Not being very proficient with R, but you should have a look at Guava, specifically Tables. They do not provide the exact functionality you want, but you could either extend them or their specification could help you in writing your own Collection.




Morpheus ( provides a DataFrame analogue to that of R. It is a high performance column store data structure that enables data to sorted, sliced, grouped, and aggregated in either the row or column dimension. It also supports parallel processing for many of these operations using the Fork & Join framework internally.

Morpheus (提供了一个DataFrame类似于r的数据结构,它是一个高性能的列存储数据结构,它可以使数据在行或列维度中进行排序、切片、分组和聚合。它还支持在内部使用Fork & Join框架对许多这些操作进行并行处理。

You can easily read & write data to CSV files, databases and also a proprietary JSON format. Adapters to load data from Quandl, Google Finance and others are also available.


It has built in support for various styles of Linear Regressions, Principal Component Analysis, Linear Algebra and other types of analytics support. The feature set is still growing, but it is already a very capable framework.




In R we have the dataframe, in Python we have pandas, in Java: There is the Schema from the deeplearning4j


There is also a version for the data analysis of the ubiquitous iris data if you want to just get started, here


There are also other custom objects (from Weka, from Tensorflow that are more or less the same).




I have just open-sourced a first draft version of Paleo, a Java 8 library which offers data frames based on typed columns (including support for primitive values). Columns can be created programmatically (through a simple builder API), or imported from text file.

我刚刚开放了Paleo的初稿版本,这是一个Java 8库,它提供基于类型化列的数据帧(包括对原始值的支持)。可以通过编程方式创建列(通过一个简单的生成器API),或者从文本文件中导入。

Please refer to the README for further details.


The project is still wet from birth – I am very interested in feedback / PRs, tia!

这个项目从出生起就一直是湿的-我对反馈/ PRs很感兴趣,tia!



I also found myself in need of a data frame structure while working in Java recently. Fortunately, after writing a very basic implementation I was able to get approval to release it as open source. You can find my implementation here: Joinery -- Data frames for Java. Contributions and feature requests are welcome.




Tablesaw ( is Java dataframe begun in 2015 and under active development in 2017. It's designed to be as scalable as possible without sacrificing ease-of-use. Features include filtering by rows and columns, descriptive stats, map/reduce functions, cross-tabs, plots, machine learning. Apache license.

在2015年开始的Java dataframe,在2017年的积极开发下。它被设计成尽可能的可伸缩,同时又不牺牲易用性。特性包括按行和列进行过滤、描述性统计、map/reduce函数、交叉选项卡、绘图、机器学习。Apache许可证。

In one query test it returned 500+ records from a 500,000,000 record table in 2 ms.


It also includes a column-oriented store that is much smaller and faster than working with CSV files. Contributions, feature requests, and just-plain feedback is welcome.
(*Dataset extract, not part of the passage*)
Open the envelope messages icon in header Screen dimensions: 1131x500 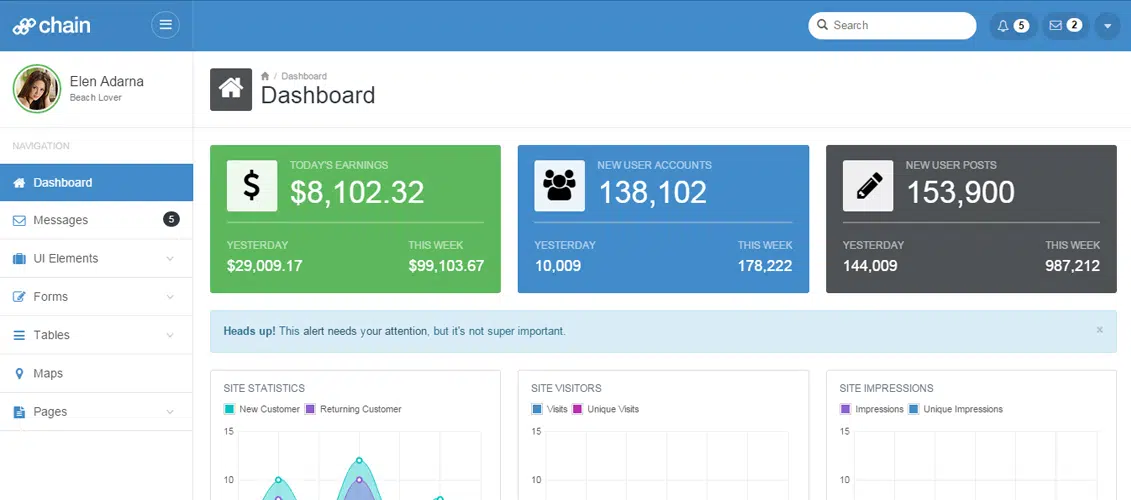1055,25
Not being very proficient with R, but you should have a look at Guava, specifically Tables. They do not provide the exact functionality you want, but you could either extend them or their specification could help you in writing your own Collection.
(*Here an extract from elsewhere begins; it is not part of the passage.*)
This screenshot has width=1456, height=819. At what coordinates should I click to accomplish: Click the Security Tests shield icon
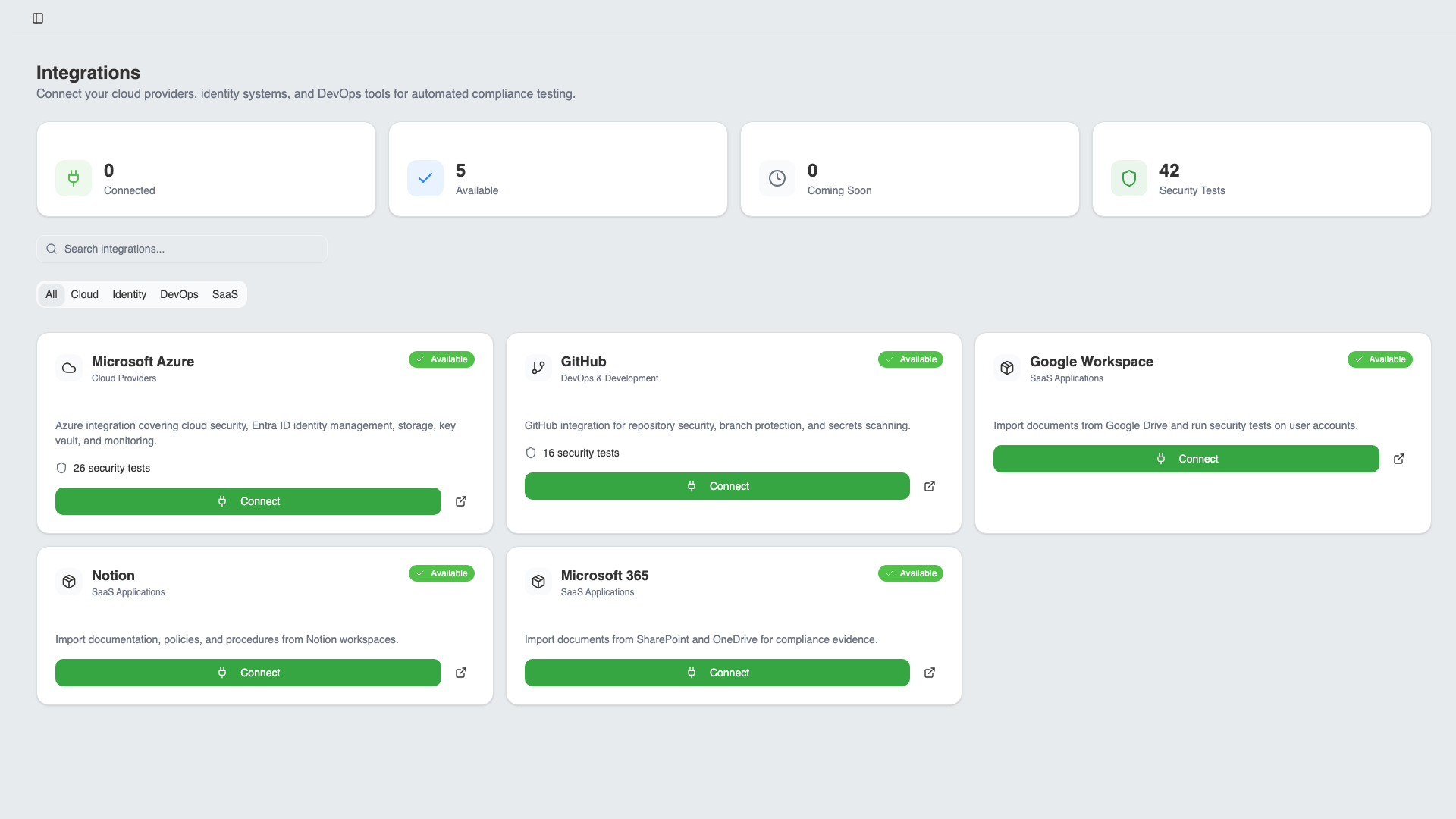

Morpheus ( provides a DataFrame analogue to that of R. It is a high performance column store data structure that enables data to sorted, sliced, grouped, and aggregated in either the row or column dimension. It also supports parallel processing for many of these operations using the Fork & Join framework internally.

Morpheus (提供了一个DataFrame类似于r的数据结构,它是一个高性能的列存储数据结构,它可以使数据在行或列维度中进行排序、切片、分组和聚合。它还支持在内部使用Fork & Join框架对许多这些操作进行并行处理。
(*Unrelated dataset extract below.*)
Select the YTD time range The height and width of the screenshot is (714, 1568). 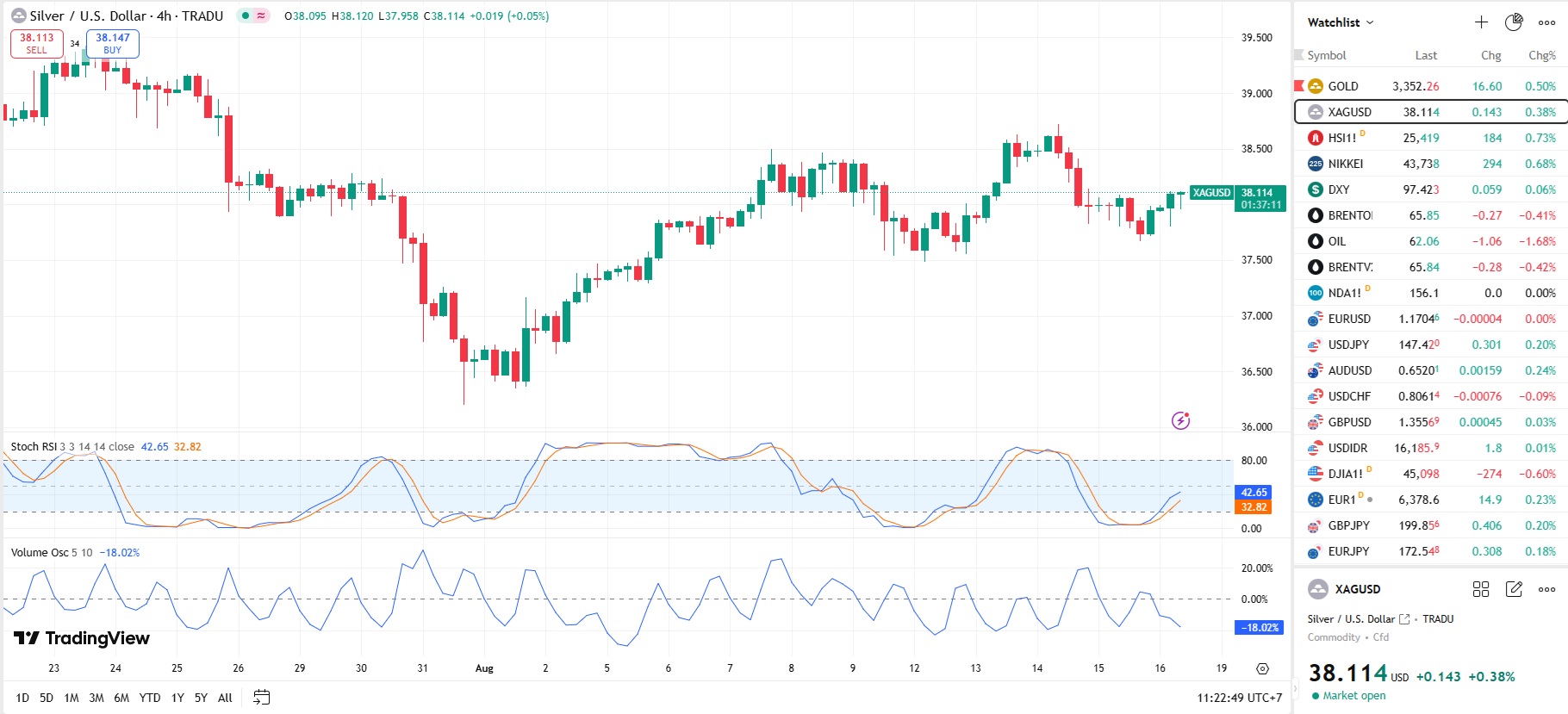pos(150,698)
You can easily read & write data to CSV files, databases and also a proprietary JSON format. Adapters to load data from Quandl, Google Finance and others are also available.


It has built in support for various styles of Linear Regressions, Principal Component Analysis, Linear Algebra and other types of analytics support. The feature set is still growing, but it is already a very capable framework.




In R we have the dataframe, in Python we have pandas, in Java: There is the Schema from the deeplearning4j


There is also a version for the data analysis of the ubiquitous iris data if you want to just get started, here


There are also other custom objects (from Weka, from Tensorflow that are more or less the same).